Month: February 2016

Jane Austen’s Experiments

On Radio 4’s In Our Time in November, John Mullan described Jane Austen as ‘one of the great experimental writers of European fiction’. I agree, and I also think that this assessment can be taken more literally than Mullan perhaps intended. In a recent essay in the journal Nineteenth-Century Literature, I argue that Austen’s Sanditon, her final novel which remained unfinished at her death, presents a new style of fictional narrative which borrows from the empirical and observational practices of nineteenth-century science. As I wrote in a previous post on Sanditon, this novel adopts a forensic and objective narrative stance, through which the narrator bestows a sceptical and impartial attention on the fragment’s various characters. In this post, I want to argue that the methods of scientific experimentation also help to inform the literary experiment that Austen conducts in Sanditon.

As Charlotte Heywood, Sanditon’s heroine, promenades along the terrace of the eponymous seaside resort, she meets Sir Edward Denham coming out of the local library. In an effort to impress her, Sir Edward boasts of his credentials as a discerning reader of novels:

‘The mere trash of the common circulating library, I hold in the highest contempt.
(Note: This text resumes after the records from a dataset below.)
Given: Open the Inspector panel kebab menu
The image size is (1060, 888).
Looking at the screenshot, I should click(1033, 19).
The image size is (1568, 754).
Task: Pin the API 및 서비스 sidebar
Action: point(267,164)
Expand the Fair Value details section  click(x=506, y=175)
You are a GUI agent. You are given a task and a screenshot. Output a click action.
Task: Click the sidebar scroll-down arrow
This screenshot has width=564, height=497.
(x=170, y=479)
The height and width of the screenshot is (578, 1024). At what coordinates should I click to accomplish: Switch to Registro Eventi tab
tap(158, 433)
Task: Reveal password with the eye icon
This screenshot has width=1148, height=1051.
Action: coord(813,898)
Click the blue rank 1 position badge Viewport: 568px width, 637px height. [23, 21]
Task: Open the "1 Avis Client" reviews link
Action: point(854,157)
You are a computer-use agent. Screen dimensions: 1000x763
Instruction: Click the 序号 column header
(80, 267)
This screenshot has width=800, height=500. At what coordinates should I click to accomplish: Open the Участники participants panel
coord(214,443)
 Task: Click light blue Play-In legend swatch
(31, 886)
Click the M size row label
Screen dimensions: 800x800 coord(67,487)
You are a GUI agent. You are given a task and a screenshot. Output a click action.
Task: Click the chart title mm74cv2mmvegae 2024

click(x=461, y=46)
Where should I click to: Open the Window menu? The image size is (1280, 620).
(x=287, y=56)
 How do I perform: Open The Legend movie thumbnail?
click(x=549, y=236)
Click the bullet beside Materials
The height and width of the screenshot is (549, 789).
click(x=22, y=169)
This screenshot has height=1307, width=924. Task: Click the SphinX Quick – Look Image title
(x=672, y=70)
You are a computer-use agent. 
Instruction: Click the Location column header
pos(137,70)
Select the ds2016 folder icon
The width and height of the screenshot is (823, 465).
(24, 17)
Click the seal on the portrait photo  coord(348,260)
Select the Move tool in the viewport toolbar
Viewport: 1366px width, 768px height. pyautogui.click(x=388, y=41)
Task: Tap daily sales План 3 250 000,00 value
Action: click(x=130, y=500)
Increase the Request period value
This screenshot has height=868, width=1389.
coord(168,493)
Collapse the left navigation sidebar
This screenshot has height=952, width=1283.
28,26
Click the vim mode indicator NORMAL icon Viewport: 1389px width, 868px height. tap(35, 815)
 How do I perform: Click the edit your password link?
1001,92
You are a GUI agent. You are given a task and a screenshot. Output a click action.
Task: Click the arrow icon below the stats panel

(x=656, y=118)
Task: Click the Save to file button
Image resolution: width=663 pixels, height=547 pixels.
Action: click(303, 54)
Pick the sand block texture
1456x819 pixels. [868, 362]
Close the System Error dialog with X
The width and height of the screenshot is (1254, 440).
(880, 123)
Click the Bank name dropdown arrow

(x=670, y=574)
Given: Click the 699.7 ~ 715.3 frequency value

You will never hear me advocating those puerile emanations which detail nothing but discordant principles incapable of amalgamation, or those vapid tissues of ordinary occurrences from which no useful deductions can be drawn.—In vain may we put them into a literary alembic;—we distil nothing which can add to science.—You understand me I am sure?’

‘I am not quite certain that I do’, replies Charlotte. Her hesitant response isn’t surprising, because Sir Edward’s account of his tastes is bafflingly inconsistent. Despite borrowing several novels from the circulating library, he dismisses such novels as trash, contributing nothing to ‘science’. He uses this word in its traditional sense, meaning general ‘knowledge or understanding acquired by study’, but his identification of the novel as a ‘literary alembic’, an instrument of experimentation, also points to a newer definition of science as a methodology, concerned ‘with a connected body of demonstrated truths or with observed facts systematically classified and more or less comprehended by general laws, and incorporating trustworthy methods’ of verification (Oxford English Dictionary, ‘science’, definitions 2 and 4b).

But while Sir Edward implies that the novel should be capable of reaching conclusions through experimental methods, he contradicts himself by casually dismissing the relevance of ‘ordinary occurrences’, the observable and repeatable events on which scientific knowledge depends. Sir Edward is an object of ridicule in Sanditon: here, Austen’s satire is targeted not at his use of the alembic metaphor but at his failure to grasp its significance for the novel as a form. Perhaps even more in this fragment than in Austen’s other novels, everyday occurrences, and the ‘discordant principles’ of the characters involved in them, constitute the raw materials which, distilled and analysed by the impartial narrative voice, form the basis of a kind of literary experimentation.

This method of objective experimentation is directly discussed, at times, by the novel’s characters. For instance, Mr Parker, the financial speculator who befriends the Heywood family, starts to describe to Charlotte his relationship with his business partner Lady Denham, but then pauses: ‘Those who tell their own story you know must be listened to with caution.—When you see us in contact, you will judge for yourself’. Parker’s statement is significant for two reasons: first, because it shows that the importance of evidence-based judgement and knowledge is recognised by Sanditon’s characters; and second, because it suggests that, both for the characters and the readers of fictional narratives, such knowledge must be founded on the observation not of individuals but of characters ‘in contact’ with each other.

James Chandler has argued that characterization in the novels of Austen’s contemporary Maria Edgeworth can be read as a scientific process, structured on the methodological model ‘that forms the basis of all experimental knowledge: the capacity to compare observations across a range of similar scenarios or objects, where the registered difference among isolated variables enables a causal analysis that facilitates discovery’. A similar argument can be made about Sanditon: narrative and characterization depend in this text not just on observation but on a form of active experimentation, which brings characters into contact in order to compare their differing perspectives. In Sanditon Austen aims to establish an impartiality of form: the objective stance of the novel’s narrative voice offers a kind of unbiased knowledge that is based on observation and experimental comparison. Sanditon constitutes evidence for the close connection between the developing definitions of ‘literature’ and ‘science’ in the early nineteenth century, and it suggests that scientific methods played a significant part in Austen’s understanding of the novel as a form.